Note: This is a post about Indiana politics—and the havoc currently being wreaked upon Hoosiers under the leadership of Mitch "The Blade" Daniels—but it's indicative of how horribly conservatives govern in general.
I may have mentioned before that I'm not fond of my governor. This total dipshit, who earned his nickname "The Blade" as Bush's first budget director in 2001 when he spearheaded the massive tax cut plan, is now solving all the resulting budget problems in Indiana by regularly raising taxes on Hoosiers. In 2004, the average per capita income for Hoosiers was $30,094—$2,843 less than the national average. We have fewer people who benefit from the federal tax-based welfare for the rich designed by Governor Asshole than many other states, but we're broke as shit, and so now he's raising our taxes—again. This time it's just on cigarettes, which, even though I'm a smoker, I can hardly argue with. If you've got to raise taxes, a statewide vice tax makes more sense than raising property taxes, except they've already done that in large parts of the state. As I've mentioned before, ours nearly doubled last year. Of course, Daniels won't say whether the additional revenue will be used to reduce property taxes—of such grave concern that both parties are making it a priority.

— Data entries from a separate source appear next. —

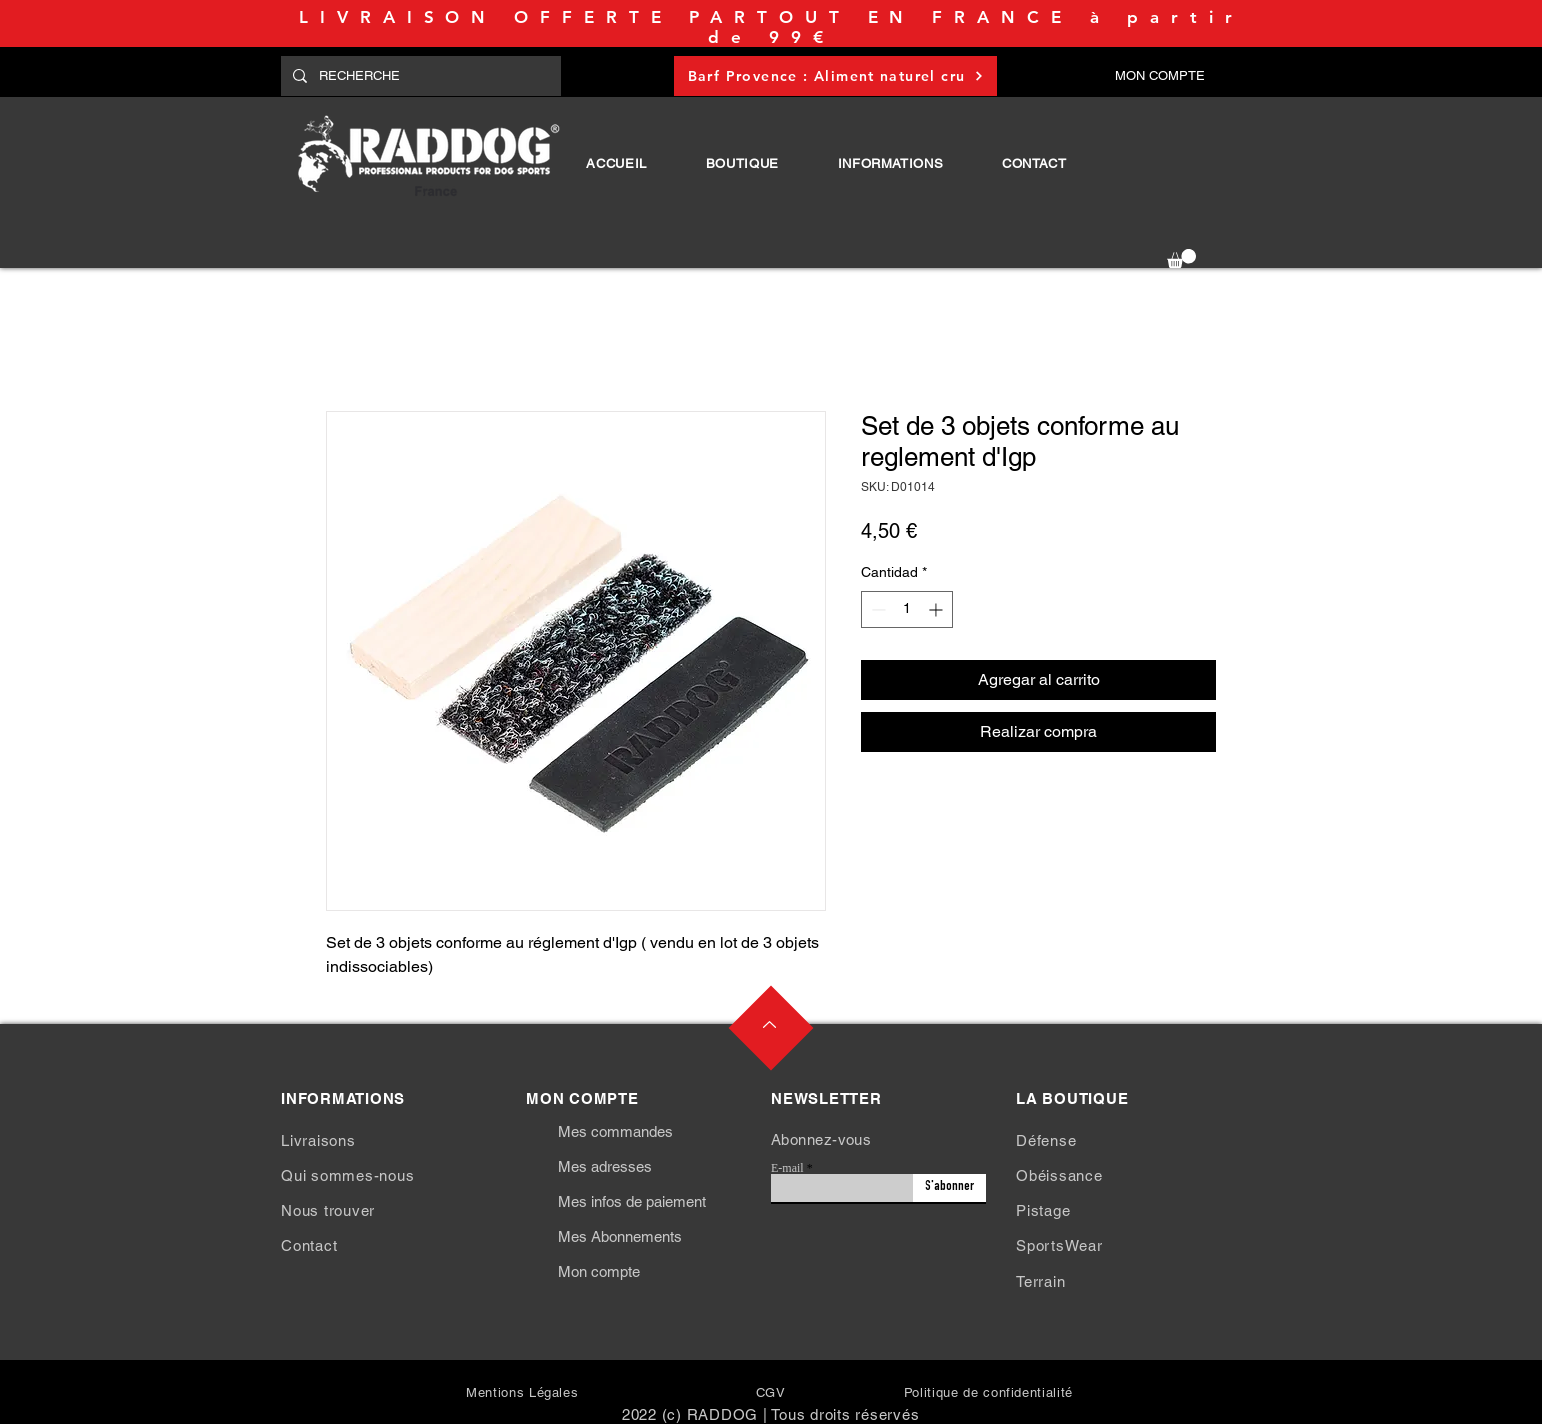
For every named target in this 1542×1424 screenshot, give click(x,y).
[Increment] (937, 609)
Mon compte (599, 1271)
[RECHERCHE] (419, 76)
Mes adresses (605, 1166)
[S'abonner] (949, 1188)
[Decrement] (876, 609)
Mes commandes (615, 1131)
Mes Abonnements (620, 1236)
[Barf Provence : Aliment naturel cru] (835, 76)
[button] (742, 163)
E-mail (787, 1168)
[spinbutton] (907, 609)
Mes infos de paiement (632, 1201)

Among Daniels' other brilliant ideas:
Deregulating Telecommunications. I won't go into the whole history of telephone monopolies and the resulting sorry state of affairs in Indiana (because it's the same as everywhere else and because it's boring, but suffice it to say, I don't even have a landline anymore), but now Daniels is seriously suggesting that telephone companies be removed from state oversight, which will likely only make the problem worse.

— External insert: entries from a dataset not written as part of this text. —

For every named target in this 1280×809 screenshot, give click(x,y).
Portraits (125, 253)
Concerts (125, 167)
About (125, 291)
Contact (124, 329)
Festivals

Government Consolidation. Daniels has endorsed rerouting the responsibility for property tax assessments from local townships to county assessors. Aside from this not remotely solving the problem of Hoosiers who are already experiencing extraordinary property tax increases (some people in the county over from ours experienced 1000%—no, that's not a typo—property tax increases), this also means that 178 elected township assessors would lose their jobs and 830 township trustees who also do assessments would lose those responsibilities, meaning that in townships where trustees primarily do assessments, they’d lose their jobs, too.

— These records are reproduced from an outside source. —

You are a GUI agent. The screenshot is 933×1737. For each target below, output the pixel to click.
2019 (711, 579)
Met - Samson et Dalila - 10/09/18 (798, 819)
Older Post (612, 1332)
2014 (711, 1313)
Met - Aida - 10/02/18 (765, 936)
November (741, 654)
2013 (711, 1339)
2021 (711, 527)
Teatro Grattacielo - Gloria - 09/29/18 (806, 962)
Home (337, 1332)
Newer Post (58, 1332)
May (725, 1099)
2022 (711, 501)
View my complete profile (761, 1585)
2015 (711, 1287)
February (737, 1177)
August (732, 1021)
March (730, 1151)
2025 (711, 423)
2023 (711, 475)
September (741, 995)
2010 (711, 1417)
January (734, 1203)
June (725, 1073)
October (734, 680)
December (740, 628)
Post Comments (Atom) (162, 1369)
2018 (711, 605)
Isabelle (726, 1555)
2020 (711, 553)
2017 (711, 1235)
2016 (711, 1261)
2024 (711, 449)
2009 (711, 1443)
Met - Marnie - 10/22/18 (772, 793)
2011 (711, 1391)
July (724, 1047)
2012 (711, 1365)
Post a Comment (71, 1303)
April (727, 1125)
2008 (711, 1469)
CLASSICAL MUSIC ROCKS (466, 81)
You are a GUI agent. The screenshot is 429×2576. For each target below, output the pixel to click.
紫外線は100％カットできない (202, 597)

Transportation Privatization. This is my personal favorite. We'll raise revenue by selling off some Indiana highways to private firms. Now let's do a little logical extrapolation here. If Indiana State is making $100 an hour on its toll roads after deducting maintenance and other costs, to increase revenue, they'd have to lease it for more money. So let's say they lease it to ScrewU Inc., a subsidiary of Halliburton, for $150 an hour. Now ScrewU Inc. has to charge enough to make back the $150 an hour they're paying to lease the road, plus enough on top of that to pay for maintenance and other costs. My 50-cent toll in Hammond just doubled, at least. The best part about this is that it will primarily affect Northern Indiana, but revenues will be used to pay for "the long-awaited extension of I-69 from Indianapolis to Evansville" in Southern Indiana. Daniels says that the plan will "trigger tremendous job growth using in large part a very handy tool: Other people's money." Ho ho ho. You see, Daniels claims that "the increased tolls on the road would be mostly paid for by out-of-state motorists," but apparently he's never been on the Indiana Toll Road. It's mostly used by people who drive to and from Chicago every day for work—people who are already paying state income tax in both Indiana and Illinois, because Illinois got sick of providing jobs to Hoosiers with no payback. Once the mills collapsed, Illinoisans were left with little reason to travel to Indiana for work, so it became a one-way street. And that one-way street is the Indiana Toll Road.
So now the price of working in Chicago, which is really one's best option, unless—as it was put by the host of the Indiana unemployment seminar I just attended—you're a nurse or a truck driver, is being taxed by two states on your income and—coming soon!—outrageous tolls. Or you can, like Mr. Shakes, take the slow-ass train, which makes for three hours of commuting a day and costs almost two hundred dollars a month.
People here are stuck. Stuck without decent jobs, stuck in homes they can't sell because of regionally-inappropriate property taxes, stuck with a shithead of a governor who only makes things worse. Welcome to the failure of conservative governance.